─── EXCERPT TO READ ───

In 2011, the Government of North Korea invited volcanologists James Hammond of Imperial College, London and Clive Oppenheimer of the University of Cambridge, to study the mountain for recent volcanic activity. Their project was continuing in 2014 and expected to last for another "two or three years".[17][18]

Flora and fauna

Painting from the Manchu Veritable Records with the names of Mount Paektu in Manchu, Chinese and Mongolian

There are five known species of plants in the lake on the peak, and some 168 have been counted along its shores. The forest on the Chinese side is ancient and almost unaltered by humans. Birch predominates near the tree line, and pine lower down, mixed with other species. There has been extensive deforestation on the lower slopes on the North Korean side of the mountain.

The area is a known habitat for Siberian tigers, bears, wolves, and wild boars.[19] The Ussuri dholes may have been extirpated from the area. Deer in the mountain forests, which cover the mountain up to about 2,000 meters (6,600 ft), are of the Paekdusan roe deer kind. Many wild birds such as black grouse, owls, and woodpecker are known to inhabit the area. The mountain has been identified by BirdLife International as an Important Bird Area (IBA) because it supports a population of scaly-sided mergansers.[20]

History

The mountain has been worshipped by the surrounding peoples throughout history. Both the Koreans and Manchus consider it sacred, especially the Heaven Lake in its crater.[21]

China

The mountain was first recorded in the Chinese Classic of Mountains and Seas under the name Buxian Shan (Chinese: 不咸山). It is also called Shanshan Daling (Chinese: 單單大嶺) in the Book of the Later Han. In the New Book of Tang, it was called Taibai Shan (Chinese: 太白山).[22] The current Chinese name Changbai Shan was first used in the Liao dynasty (907–1125) of the Khitans[23] and then the Jin dynasty (1115–1234) of the Jurchens.[24] The Jin dynasty bestowed the title "the King Who Makes the Nation Prosperous and Answers with Miracles" (Chinese: 興國靈應王) on the sanshin ("mountain spirit") in 1172 and it was promoted to "the Emperor Who Cleared the Sky with Tremendous Sagehood" (Chinese: 開天宏聖帝) in 1193.

The Manchu clan Aisin Gioro, which founded the Qing dynasty in China, claimed their progenitor Bukūri Yongšon was conceived near Paektu Mountain.

Koreas

Mount Paektu on the national emblem of North Korea.

─── DATA ROWS ───

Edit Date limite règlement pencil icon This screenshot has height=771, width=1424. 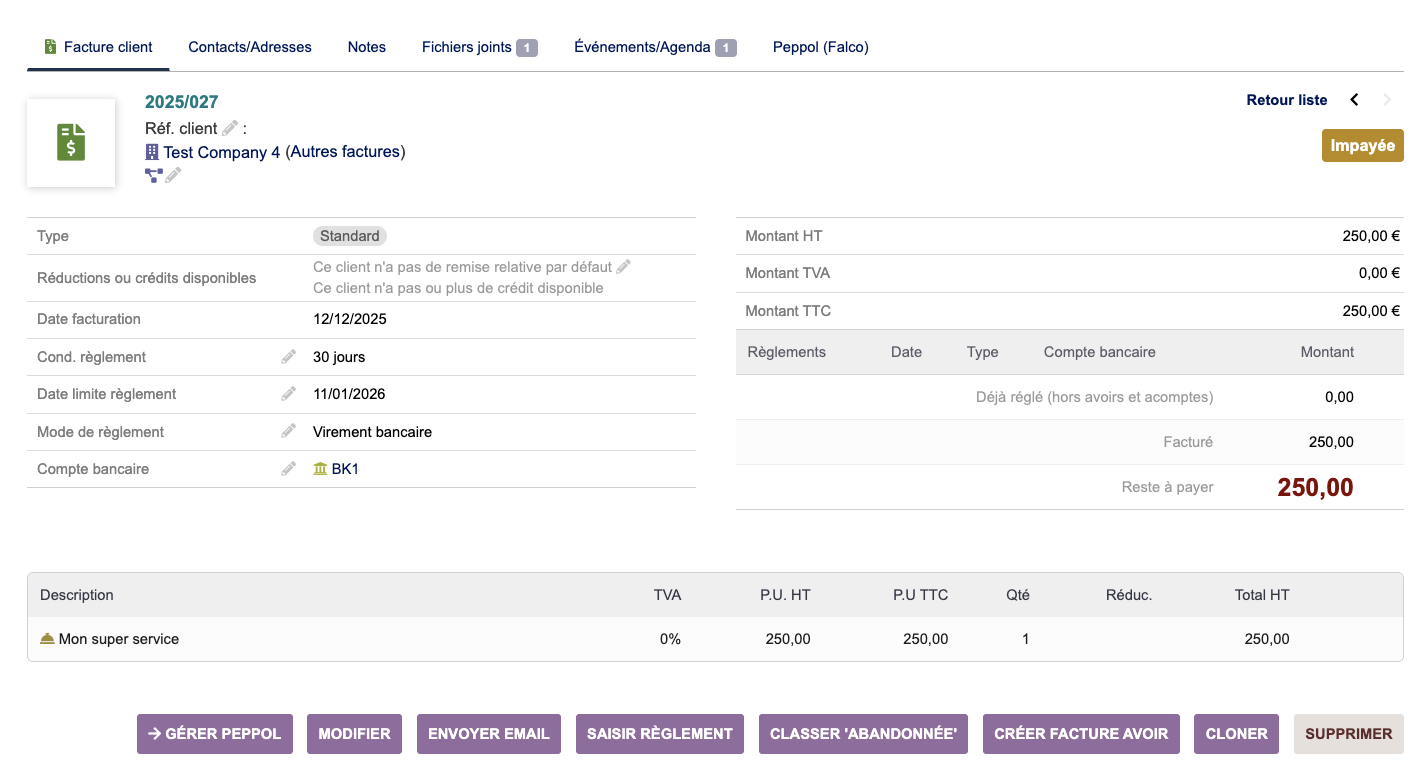[289, 394]

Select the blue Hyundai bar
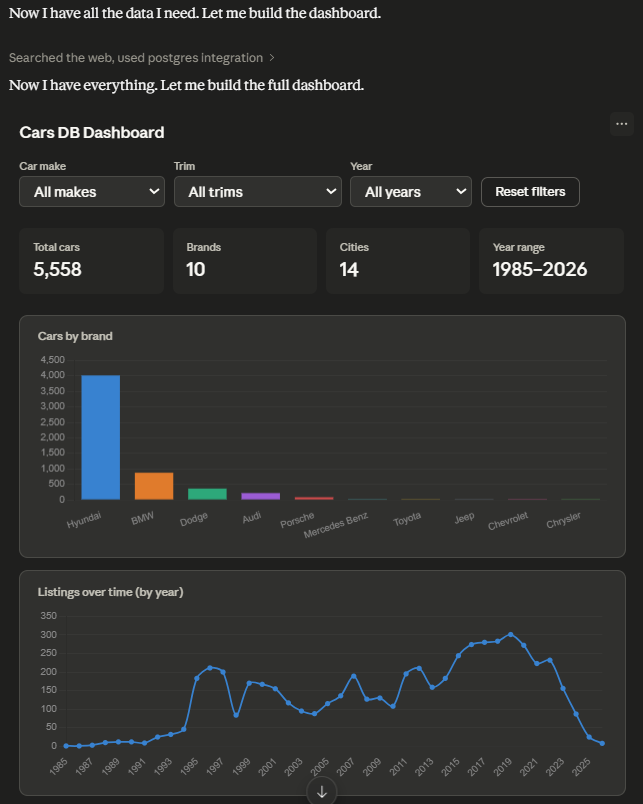point(101,437)
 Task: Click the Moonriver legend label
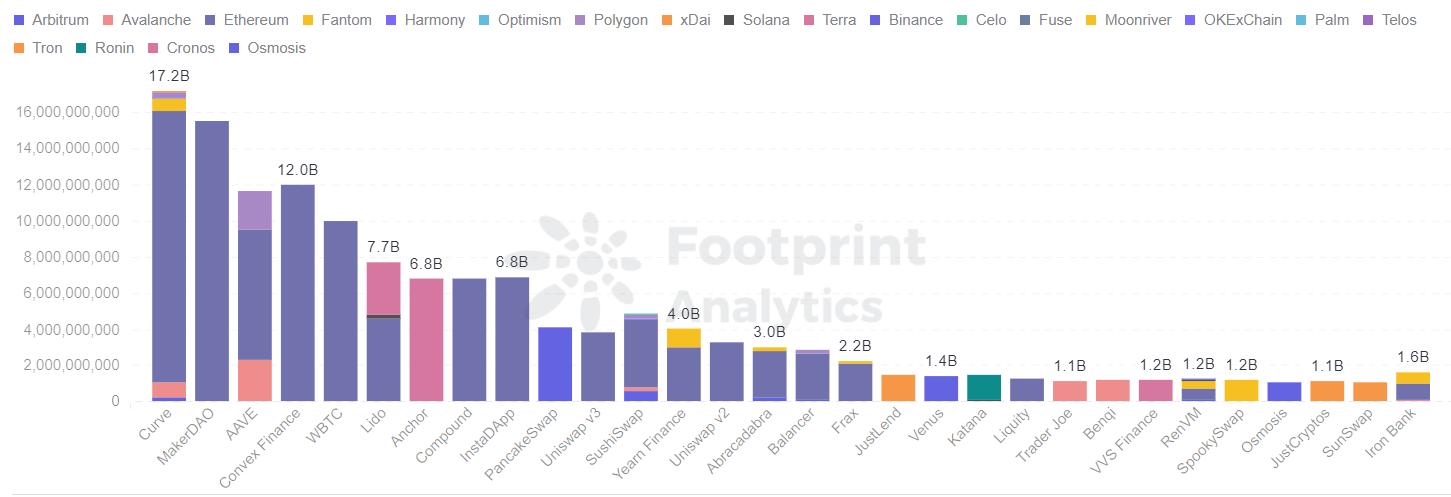pyautogui.click(x=1146, y=20)
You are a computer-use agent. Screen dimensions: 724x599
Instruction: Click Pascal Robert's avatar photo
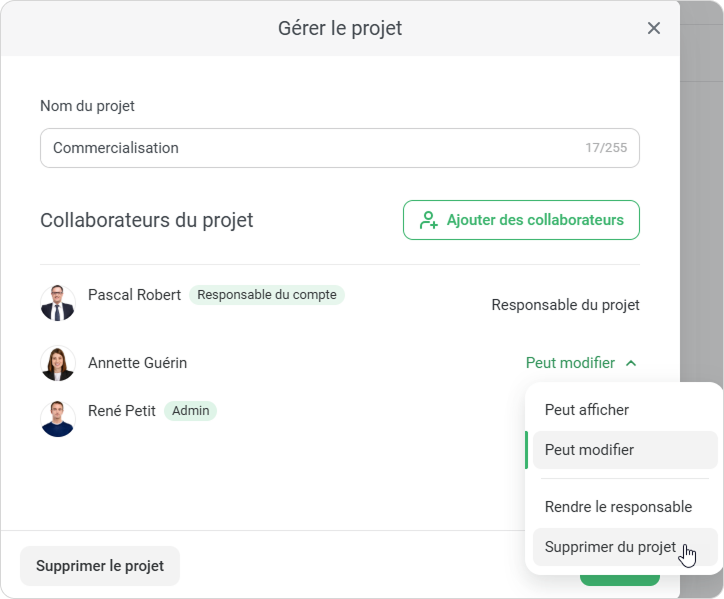pyautogui.click(x=58, y=303)
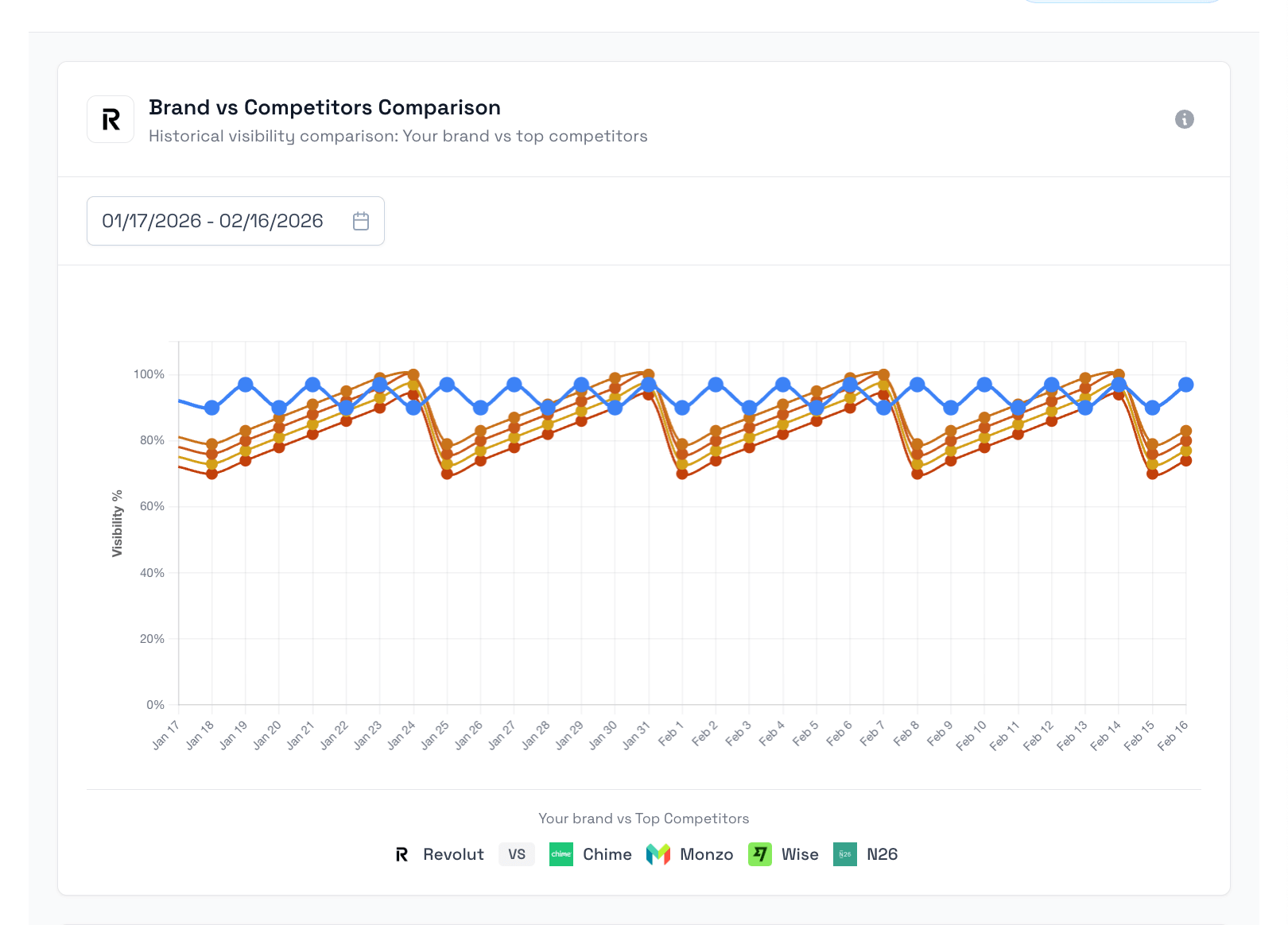Image resolution: width=1288 pixels, height=925 pixels.
Task: Click the VS badge between brand names
Action: click(x=517, y=854)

───

=== BRIEF 1 ===
Answer these questions about the Mount Paektu text:
(a) In what year did the Government of North Korea invite the two volcanologists to study the mountain?
(b) Which tree predominates near the tree line?
(c) Under what name was the mountain first recorded in the Chinese Classic of Mountains and Seas?
=== BRIEF 2 ===
Please write the next few paragraphs of the Mount Paektu text, picking up after its last sentence.

=== OUTPUT 1 ===
(a) 2011
(b) Birch
(c) Buxian Shan

=== OUTPUT 2 ===
The mountain has been considered sacred by Koreans throughout history. According to Korean mythology, it was the birthplace of Dangun, the founder of the first Korean kingdom, Gojoseon (2333–108 BC), whose parents were said to be Hwanung, the Son of Heaven, and Ungnyeo, a bear who had been transformed into a woman.[25] Many subsequent kingdoms of Korea, such as Buyeo, Goguryeo, Balhae, Goryeo and Joseon worshiped the mountain.[26][27]

The Goryeo dynasty (935–1392) first called the mountain Paektu,[28] recording that the Jurchens across the Yalu River were made to live outside of Mount Paektu. The Joseon Dynasty (1392–1910) recorded volcanic eruptions in 1597, 1668, and 1702. In the 15th century, King Sejong the Great strengthened the fortification along the Tumen and Yalu rivers, making the mountain a natural border with the northern peoples.[29] Some Koreans claim that the entire region near Mount Paektu and the Tumen River belongs to Korea and parts of it were illegally given away by Japanese colonialists to China through the Gando Convention.

Dense forest around the mountain provided bases for Korean armed resistance against the Japanese occupation, and later communist guerrillas during the Korean War. Kim Il-sung organized his resistance against the Japanese forces there, and North Korea claims that Kim Jong-il was born there,[30] although records outside of North Korea suggest that he was actually born in the Soviet Union.[31][32]

North Korea uses the mythology of the mountain to promote government projects, such as the Paektusan rocket and the Paektusan computer.[33][34] The peak has been featured on the state emblem of North Korea since 1993, as defined in Article 169 of the Constitution, which describes Mt. Paektu as "the sacred mountain of the revolution".[35] The mountain is often referred to in slogans such as: "Let us accomplish the Korean revolution in the revolutionary spirit of Paektu, the spirit of the blizzards of Paektu!"[36] North Korean media also celebrates natural phenomena witnessed at the mountain as portentous.[37]

It is also mentioned in the national anthems of both Koreas and in the Korean folk song "Arirang".

The standard sidearm for the Korean People's Army is the BeakDuSan pistol (CZ-75) which is named after Mt. Peaktu. [38]

Disputes and agreements

Historical

Map showing the Chinese-North Korean border region around Paektu Mountain

According to Annals of the Joseon Dynasty, the Yalu and Tumen Rivers were set as the borders in the era of the founder of Joseon Dynasty, Taejo of Joseon (1335–1408).[39] Because of the continuous entry of Korean people into Gando, a region in Manchuria that lay north of the Tumen, Manchu and Korean officials surveyed the area and negotiated a border agreement in 1712. To mark the agreement, they built a monument describing the boundary at a watershed, near the south of the crater lake at the mountain peak. The interpretation of the inscription caused a territorial dispute from the late 19th century to the early 20th century, and is still disputed by academics today. The 1909 Gando Convention between China and Japan, when Korea was under Japanese rule, recognized the area north and east as Chinese territory.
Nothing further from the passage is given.